Washington, DC – Jewish students involved in protests at Columbia University say their pro-Palestinian activism is driven by their faith – not in spite of it.
On Tuesday, a group of Jewish student activists met with members of the United States Congress in Washington, DC, to tell their stories, which they say have been left out of mainstream narratives about anti-Semitism on college campuses.
As student protests against Israel’s war in Gaza swept the country last year, Columbia University in New York became a flashpoint.
The university saw one of the first student encampments in the country, erected to demand an end to investments in companies complicit in human rights abuses. Shortly after the tents started popping up, the campus also witnessed some of the first mass arrests of student protesters in the Palestinian solidarity movement.
That visibility has made Columbia a focal point for President Donald Trump’s efforts to crack down on what he called “illegal protests” and campus anti-Semitism.
Earlier this year, Columbia student Mahmoud Khalil became the first student activist to be detained by the Trump administration and targeted for deportation.
Tuesday’s delegation of Jewish students came to Congress to push the case that Khalil and others like him should never have been detained in their name. They met with at least 17 Democratic legislators from both the House of Representatives and the Senate.

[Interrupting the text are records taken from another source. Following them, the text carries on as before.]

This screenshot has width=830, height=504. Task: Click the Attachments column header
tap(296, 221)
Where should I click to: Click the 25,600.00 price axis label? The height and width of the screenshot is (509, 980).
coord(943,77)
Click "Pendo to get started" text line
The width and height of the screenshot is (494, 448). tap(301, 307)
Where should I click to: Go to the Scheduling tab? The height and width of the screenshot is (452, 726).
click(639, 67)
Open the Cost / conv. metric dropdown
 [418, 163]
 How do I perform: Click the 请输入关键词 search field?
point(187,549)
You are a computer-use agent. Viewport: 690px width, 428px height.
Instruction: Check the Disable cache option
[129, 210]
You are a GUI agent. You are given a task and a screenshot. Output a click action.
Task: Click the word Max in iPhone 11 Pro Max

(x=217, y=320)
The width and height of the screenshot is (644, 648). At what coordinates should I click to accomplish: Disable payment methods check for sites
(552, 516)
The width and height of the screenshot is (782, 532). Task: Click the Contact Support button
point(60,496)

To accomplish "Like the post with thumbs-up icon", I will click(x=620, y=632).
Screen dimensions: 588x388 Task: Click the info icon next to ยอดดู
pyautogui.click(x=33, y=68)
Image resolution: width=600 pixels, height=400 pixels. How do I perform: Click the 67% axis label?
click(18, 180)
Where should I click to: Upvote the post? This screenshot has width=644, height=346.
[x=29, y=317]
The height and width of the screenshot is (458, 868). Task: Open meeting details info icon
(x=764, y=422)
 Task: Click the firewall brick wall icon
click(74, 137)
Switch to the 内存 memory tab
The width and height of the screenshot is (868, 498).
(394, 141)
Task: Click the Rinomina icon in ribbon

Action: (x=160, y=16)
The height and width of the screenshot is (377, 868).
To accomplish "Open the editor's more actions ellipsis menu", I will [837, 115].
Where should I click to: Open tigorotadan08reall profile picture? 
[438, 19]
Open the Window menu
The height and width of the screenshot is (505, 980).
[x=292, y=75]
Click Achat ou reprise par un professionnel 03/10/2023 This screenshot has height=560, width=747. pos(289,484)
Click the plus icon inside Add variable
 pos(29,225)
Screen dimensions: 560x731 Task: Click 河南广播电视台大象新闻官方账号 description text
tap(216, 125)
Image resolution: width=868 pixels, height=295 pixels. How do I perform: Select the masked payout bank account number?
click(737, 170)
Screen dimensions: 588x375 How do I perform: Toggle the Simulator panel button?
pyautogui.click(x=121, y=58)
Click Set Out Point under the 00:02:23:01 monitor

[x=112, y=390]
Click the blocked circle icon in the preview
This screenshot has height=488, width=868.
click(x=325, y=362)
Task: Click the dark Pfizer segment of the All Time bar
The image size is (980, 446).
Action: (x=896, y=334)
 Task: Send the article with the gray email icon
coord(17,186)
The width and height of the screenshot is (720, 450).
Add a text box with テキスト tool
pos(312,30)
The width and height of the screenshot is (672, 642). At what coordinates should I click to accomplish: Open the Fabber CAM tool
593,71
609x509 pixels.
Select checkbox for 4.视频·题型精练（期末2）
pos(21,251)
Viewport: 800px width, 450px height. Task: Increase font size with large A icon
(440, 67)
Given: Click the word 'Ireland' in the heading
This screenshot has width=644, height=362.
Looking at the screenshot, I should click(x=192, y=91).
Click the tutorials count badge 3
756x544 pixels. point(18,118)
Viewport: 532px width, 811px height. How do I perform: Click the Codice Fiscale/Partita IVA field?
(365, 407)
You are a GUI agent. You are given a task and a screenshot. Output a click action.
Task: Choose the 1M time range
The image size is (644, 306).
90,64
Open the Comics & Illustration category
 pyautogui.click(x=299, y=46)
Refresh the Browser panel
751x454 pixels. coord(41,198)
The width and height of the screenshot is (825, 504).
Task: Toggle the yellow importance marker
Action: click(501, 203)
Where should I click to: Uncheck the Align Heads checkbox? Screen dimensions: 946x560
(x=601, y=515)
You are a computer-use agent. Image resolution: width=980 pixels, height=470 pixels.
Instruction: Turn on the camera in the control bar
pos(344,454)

media spoke to several students who participated in the lobbying day, which was organised by Jewish Voice for Peace (JVP) Action, an advocacy organisation. Here are some of their stories:
Raised in upstate New York, history major Tali Beckwith-Cohen said she grew up in a community where Zionism was the norm. She remembers being told “myths” about Palestine as “a land without a people for a people without a land”: a slogan used to justify the establishment of Israel.